Collected data entries
+---+

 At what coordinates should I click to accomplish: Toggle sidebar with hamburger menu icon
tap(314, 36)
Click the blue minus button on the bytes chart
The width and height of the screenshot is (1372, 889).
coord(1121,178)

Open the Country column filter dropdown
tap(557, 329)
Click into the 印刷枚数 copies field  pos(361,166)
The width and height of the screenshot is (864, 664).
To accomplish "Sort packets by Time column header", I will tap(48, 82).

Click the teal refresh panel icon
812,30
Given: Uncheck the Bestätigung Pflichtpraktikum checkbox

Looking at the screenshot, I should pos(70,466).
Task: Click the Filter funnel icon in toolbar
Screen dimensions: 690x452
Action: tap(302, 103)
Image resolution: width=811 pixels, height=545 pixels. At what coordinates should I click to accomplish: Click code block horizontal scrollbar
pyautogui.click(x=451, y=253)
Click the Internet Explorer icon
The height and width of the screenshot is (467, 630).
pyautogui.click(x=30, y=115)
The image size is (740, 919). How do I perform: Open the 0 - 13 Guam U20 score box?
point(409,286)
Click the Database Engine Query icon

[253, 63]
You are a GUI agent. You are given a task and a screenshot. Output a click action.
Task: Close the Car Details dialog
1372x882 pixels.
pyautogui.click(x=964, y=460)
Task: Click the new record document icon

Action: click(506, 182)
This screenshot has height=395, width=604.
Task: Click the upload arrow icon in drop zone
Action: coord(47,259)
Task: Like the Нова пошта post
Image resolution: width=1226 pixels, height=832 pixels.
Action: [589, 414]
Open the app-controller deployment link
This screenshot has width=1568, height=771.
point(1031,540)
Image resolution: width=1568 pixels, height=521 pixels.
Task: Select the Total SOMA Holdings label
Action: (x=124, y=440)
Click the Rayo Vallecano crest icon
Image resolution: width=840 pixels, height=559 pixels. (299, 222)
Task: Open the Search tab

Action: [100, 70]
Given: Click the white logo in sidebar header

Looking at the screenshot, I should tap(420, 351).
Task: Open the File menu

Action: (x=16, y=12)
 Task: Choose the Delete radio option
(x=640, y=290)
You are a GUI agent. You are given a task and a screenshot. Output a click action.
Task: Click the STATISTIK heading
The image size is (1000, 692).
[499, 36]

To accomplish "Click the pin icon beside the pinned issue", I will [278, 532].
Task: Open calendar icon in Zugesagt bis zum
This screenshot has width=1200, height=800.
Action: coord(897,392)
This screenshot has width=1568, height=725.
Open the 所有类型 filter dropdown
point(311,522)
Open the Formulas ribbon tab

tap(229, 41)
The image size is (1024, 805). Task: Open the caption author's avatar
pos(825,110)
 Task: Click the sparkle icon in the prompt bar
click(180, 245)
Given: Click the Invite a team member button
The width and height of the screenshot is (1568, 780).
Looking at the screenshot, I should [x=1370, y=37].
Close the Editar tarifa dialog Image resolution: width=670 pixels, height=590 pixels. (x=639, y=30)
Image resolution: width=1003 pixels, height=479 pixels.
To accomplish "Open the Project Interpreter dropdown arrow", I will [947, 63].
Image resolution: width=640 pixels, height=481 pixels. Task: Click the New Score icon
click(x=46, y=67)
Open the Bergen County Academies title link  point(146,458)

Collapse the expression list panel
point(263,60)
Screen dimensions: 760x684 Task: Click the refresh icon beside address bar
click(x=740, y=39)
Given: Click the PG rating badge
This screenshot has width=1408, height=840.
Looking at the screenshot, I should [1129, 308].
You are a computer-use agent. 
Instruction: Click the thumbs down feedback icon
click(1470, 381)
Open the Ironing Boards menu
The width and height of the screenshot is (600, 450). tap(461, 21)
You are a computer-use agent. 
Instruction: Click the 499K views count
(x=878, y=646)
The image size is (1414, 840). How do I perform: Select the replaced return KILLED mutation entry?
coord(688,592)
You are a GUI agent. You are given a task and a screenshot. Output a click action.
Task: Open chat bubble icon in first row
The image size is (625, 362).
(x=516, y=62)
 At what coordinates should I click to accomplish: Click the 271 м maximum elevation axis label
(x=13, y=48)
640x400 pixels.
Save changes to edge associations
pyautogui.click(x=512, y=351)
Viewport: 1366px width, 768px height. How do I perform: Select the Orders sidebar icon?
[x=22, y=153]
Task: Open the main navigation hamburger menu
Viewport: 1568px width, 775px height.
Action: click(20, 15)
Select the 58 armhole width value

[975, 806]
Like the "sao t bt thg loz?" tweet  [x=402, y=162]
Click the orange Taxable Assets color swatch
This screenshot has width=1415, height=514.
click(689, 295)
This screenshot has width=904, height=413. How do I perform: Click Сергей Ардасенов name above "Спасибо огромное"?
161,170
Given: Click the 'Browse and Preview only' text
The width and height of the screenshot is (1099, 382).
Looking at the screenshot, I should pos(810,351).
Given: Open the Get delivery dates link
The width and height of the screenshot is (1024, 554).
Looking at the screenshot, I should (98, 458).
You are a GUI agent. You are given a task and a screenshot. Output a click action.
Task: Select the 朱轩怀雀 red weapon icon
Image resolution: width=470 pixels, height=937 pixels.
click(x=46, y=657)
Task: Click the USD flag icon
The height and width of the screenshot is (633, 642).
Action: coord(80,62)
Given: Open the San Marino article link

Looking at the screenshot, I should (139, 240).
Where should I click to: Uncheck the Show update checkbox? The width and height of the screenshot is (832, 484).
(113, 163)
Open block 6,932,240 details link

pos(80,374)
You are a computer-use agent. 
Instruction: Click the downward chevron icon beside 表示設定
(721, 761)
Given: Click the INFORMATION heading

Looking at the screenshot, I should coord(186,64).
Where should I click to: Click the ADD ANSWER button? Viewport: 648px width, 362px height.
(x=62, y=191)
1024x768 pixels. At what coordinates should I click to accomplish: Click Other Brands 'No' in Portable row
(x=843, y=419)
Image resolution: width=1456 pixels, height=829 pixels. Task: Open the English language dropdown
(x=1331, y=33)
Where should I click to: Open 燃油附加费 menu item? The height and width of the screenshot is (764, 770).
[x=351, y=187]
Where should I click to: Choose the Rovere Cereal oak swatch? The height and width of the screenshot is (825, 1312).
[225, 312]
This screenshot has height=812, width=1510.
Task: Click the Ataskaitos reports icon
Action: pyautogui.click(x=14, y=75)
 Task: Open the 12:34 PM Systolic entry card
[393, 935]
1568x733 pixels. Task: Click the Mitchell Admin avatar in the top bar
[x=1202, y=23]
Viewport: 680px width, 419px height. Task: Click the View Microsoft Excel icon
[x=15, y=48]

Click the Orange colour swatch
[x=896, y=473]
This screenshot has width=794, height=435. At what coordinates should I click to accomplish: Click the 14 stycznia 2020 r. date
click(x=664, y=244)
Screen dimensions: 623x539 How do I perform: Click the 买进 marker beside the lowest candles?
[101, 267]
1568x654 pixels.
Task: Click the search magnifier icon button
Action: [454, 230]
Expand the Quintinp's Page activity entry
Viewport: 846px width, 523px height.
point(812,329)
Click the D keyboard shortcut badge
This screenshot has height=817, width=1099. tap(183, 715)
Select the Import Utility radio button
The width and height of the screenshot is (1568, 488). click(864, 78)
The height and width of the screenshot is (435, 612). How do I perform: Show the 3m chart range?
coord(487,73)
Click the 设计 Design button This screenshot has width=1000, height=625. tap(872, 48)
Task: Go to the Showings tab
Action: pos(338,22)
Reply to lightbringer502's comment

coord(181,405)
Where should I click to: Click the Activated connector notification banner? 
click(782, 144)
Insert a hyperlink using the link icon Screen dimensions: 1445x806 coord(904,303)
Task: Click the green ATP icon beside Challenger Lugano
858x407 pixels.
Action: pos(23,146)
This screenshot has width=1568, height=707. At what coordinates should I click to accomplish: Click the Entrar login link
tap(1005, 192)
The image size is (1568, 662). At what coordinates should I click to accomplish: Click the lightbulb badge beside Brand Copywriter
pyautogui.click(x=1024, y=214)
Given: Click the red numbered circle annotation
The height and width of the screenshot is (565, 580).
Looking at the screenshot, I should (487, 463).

+---+

*Exercise aim:*
A single number is the whole answer: please count how many lines of the records above include the string "dialog".

*Your solution:*
2